▸ Lesetext:

------------------------------------

# taz.de -- Eine Trasse für Deutschland: Ökostrom auf 800 Kilometer
> Zwei Netzbetreiber machen einen Vorschlag für den Verlauf der neuen
> Leitung für Windstrom von Nord nach Süd. Aber Seehofer will gar keine
> Trassen bauen lassen.
IMG Bild: Hier wird noch für den Transport konventionellen Stroms gebaut: Arbeiten an einem Mast im Thüringer Wald
Während die bayerische Landesregierung den Bau neuer Überlandleitungen
einstweilen aufschieben will, haben die Netzbetreiber Tennet und TransnetBW
am Mittwoch ihren Vorschlag für den [1][Verlauf der geplanten Stromtrasse
Südlink] vorgestellt. Die etwa 800 Kilometer lange Leitung soll Windstrom
von Schleswig-Holstein nach Süddeutschland transportieren. „Wir brauchen
diese Verbindung“, sagte Tennet-Chef Lex Hartman. „Wir brauchen aber auch
Akzeptanz von Bürgern und Politik.“
TransnetBW-Geschäftsführer Rainer Joswig bezeichnete das Vorhaben als
„Rückgrat der Energiewende“. Obwohl die Bundesregierung den Ausbau der
Windparks auf See verlangsamen will, halten die Netzbetreiber die neue
Leitung weiterhin für nötig. Ihr Sinn besteht unter anderem darin, in den
Industriezentren Süddeutschlands den Strom ersetzen zu können, den bisher
die Atomkraftwerke lieferten.

------------------------------------

▸ Bereitgestelltes Material:
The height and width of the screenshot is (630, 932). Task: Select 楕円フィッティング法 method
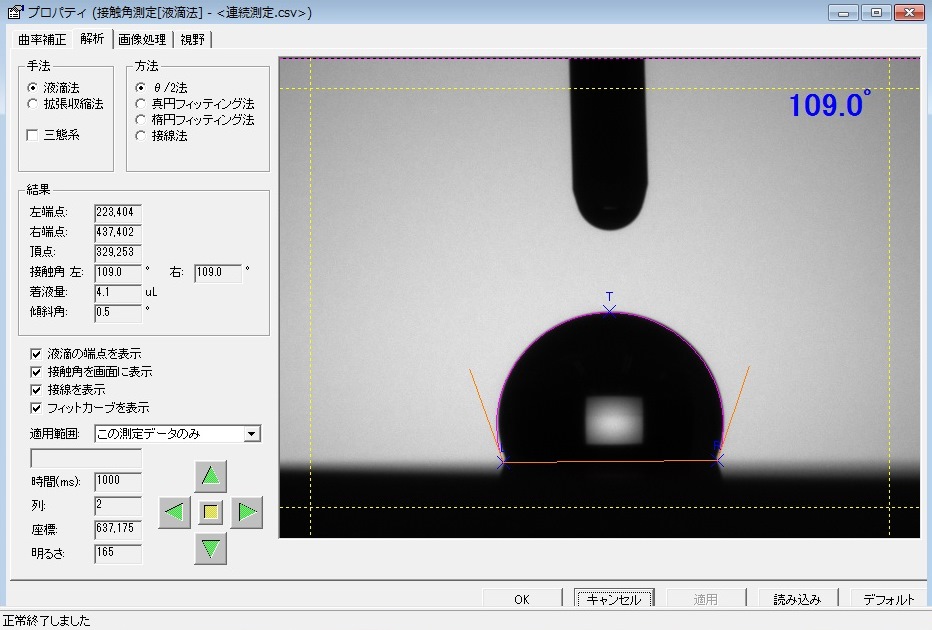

------------------------------------

Wiederhole den Lesetext vollständig und Wort für Wort. Die Auflistung wird für die Bearbeitung nicht benötigt.

# taz.de -- Eine Trasse für Deutschland: Ökostrom auf 800 Kilometer
> Zwei Netzbetreiber machen einen Vorschlag für den Verlauf der neuen
> Leitung für Windstrom von Nord nach Süd. Aber Seehofer will gar keine
> Trassen bauen lassen.
IMG Bild: Hier wird noch für den Transport konventionellen Stroms gebaut: Arbeiten an einem Mast im Thüringer Wald
Während die bayerische Landesregierung den Bau neuer Überlandleitungen
einstweilen aufschieben will, haben die Netzbetreiber Tennet und TransnetBW
am Mittwoch ihren Vorschlag für den [1][Verlauf der geplanten Stromtrasse
Südlink] vorgestellt. Die etwa 800 Kilometer lange Leitung soll Windstrom
von Schleswig-Holstein nach Süddeutschland transportieren. „Wir brauchen
diese Verbindung“, sagte Tennet-Chef Lex Hartman. „Wir brauchen aber auch
Akzeptanz von Bürgern und Politik.“
TransnetBW-Geschäftsführer Rainer Joswig bezeichnete das Vorhaben als
„Rückgrat der Energiewende“. Obwohl die Bundesregierung den Ausbau der
Windparks auf See verlangsamen will, halten die Netzbetreiber die neue
Leitung weiterhin für nötig. Ihr Sinn besteht unter anderem darin, in den
Industriezentren Süddeutschlands den Strom ersetzen zu können, den bisher
die Atomkraftwerke lieferten.